Rivers, bringers of life, have long been associated with sprites, spirits, deities and other supernatural beings. No one knows quite how long ago the figure of Father Thames was first invoked. It's likely that people have always paid obeisance to the river in one form or another. Archaeologists have plenty of evidence for river worship in London. Treasures like the Iron Age Battersea Shield (shown below) might have been votive offerings, given in deference or placation to the river.
This beautiful object was dredged from the river in 1857, not far from where the Father Thames sculpture now resides. You can view it in the British Museum, near to a horned helmet of similar age, found below Waterloo Bridge in 1868.

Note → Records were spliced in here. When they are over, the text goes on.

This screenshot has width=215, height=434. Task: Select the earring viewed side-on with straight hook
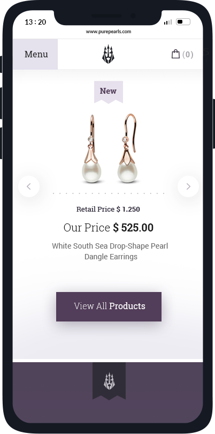(x=91, y=148)
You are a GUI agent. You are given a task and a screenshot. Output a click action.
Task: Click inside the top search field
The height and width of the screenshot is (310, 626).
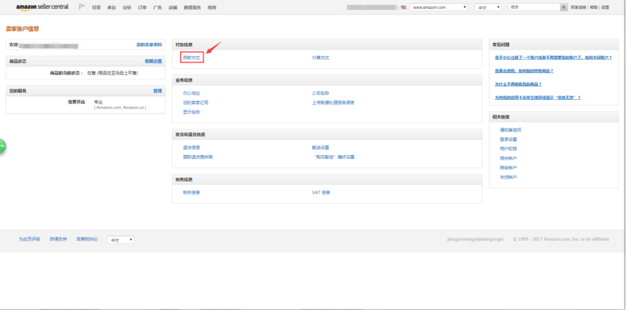click(533, 7)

Peter Ackroyd in his 2007 biography of the river reckons Father Thames "bears a striking resemblance to the tutelary gods of the Nile and the Tiber". Gods such as the Roman Tiberinus share the long hair and beard of Father Thames. Ackroyd sees their flowing follicles as simulacra of the river itself. Meanwhile, the Egyptian goddess Isis had strong connections to the River Nile, and also lends her name to parts of the Thames, especially in the sections through Oxford where the river is usually called The Isis. The connection is strengthened in a couplet by 18th century poet Matthew Prior:
Where beauteous Isis and her Husband Tame
With mingl'd Waves, for ever, flow the Same
Where to see Old Father Thames
London's most impressive representation of the river god can be found in Trinity Square, near The Tower. The divinity perches high on the former Port of London Authority building. He is again shown naked, save for a rather impractical cloak that must inhibit his swimming. He clutches a Poseidon-like trident in his right hand, while his left hand points east towards the sea.

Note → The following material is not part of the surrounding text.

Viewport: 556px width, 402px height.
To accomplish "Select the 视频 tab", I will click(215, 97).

Ackroyd provides a helpful list of other representations of the god. Find him at Ham House, Somerset House, Hammersmith Town Hall and Kew Bridge. And then, of course, there's that strange bas-relief on the Nine Elms river front, shown at the top. In fact, you can find the god's hirsute noggin at various places along the Embankment if you keep your eyes peeled. Beyond London, a statue of the deity can be found guarding Lechlade, site of the first lock on the river. Another sculpture guards Henley Bridge.
Father Thames in art and literature
The most evocative depiction of Papa Thames in the whole of art must be the frontispiece to Doré and Jerrold's 1868 book London: A Pilgrimage. Our favourite river deity skulks beneath a riverside arch, and for once without his balls on show. He peers over his shoulder at a Britannic lion. It may not be based on actual events.
One of the oldest literary references to Old Father Thames comes in Alexander Pope's 1713 expansion of his poem Windsor Forest:
Old Father Thames advanced his reverend head;
His tresses dropp'd with dews, and o'er the stream
His shining horns diffused a golden gleam:
Grav'd on his arm appear'd the moon that guides
His swelling waters and alternate tides:
The figur'd streams in waves of silver roll'd,
And on her banks Augusta rose in gold.
(Augusta is an ancient name for London.) Pope's example was followed by many others, the bearded man serving as a romantic personification of the Thames. The device perhaps reaches its apotheosis in the Rivers of London novels of Ben Aaronovitch. Father Thames features as a character, and he's joined by Mama Thames and a whole family of daughter rivers such as Lady Ty (Tyburn), Fleet, Lea and Beverley Brook.
Old Father Thames has also had his dark days. During the Great Stink of the 1850s, the River Thames honked with raw sewage to such an extent that the Houses of Parliament had to close down. Cartoonists of the day drew many images of a woebegone Father Thames, wallowing in his filthy abode.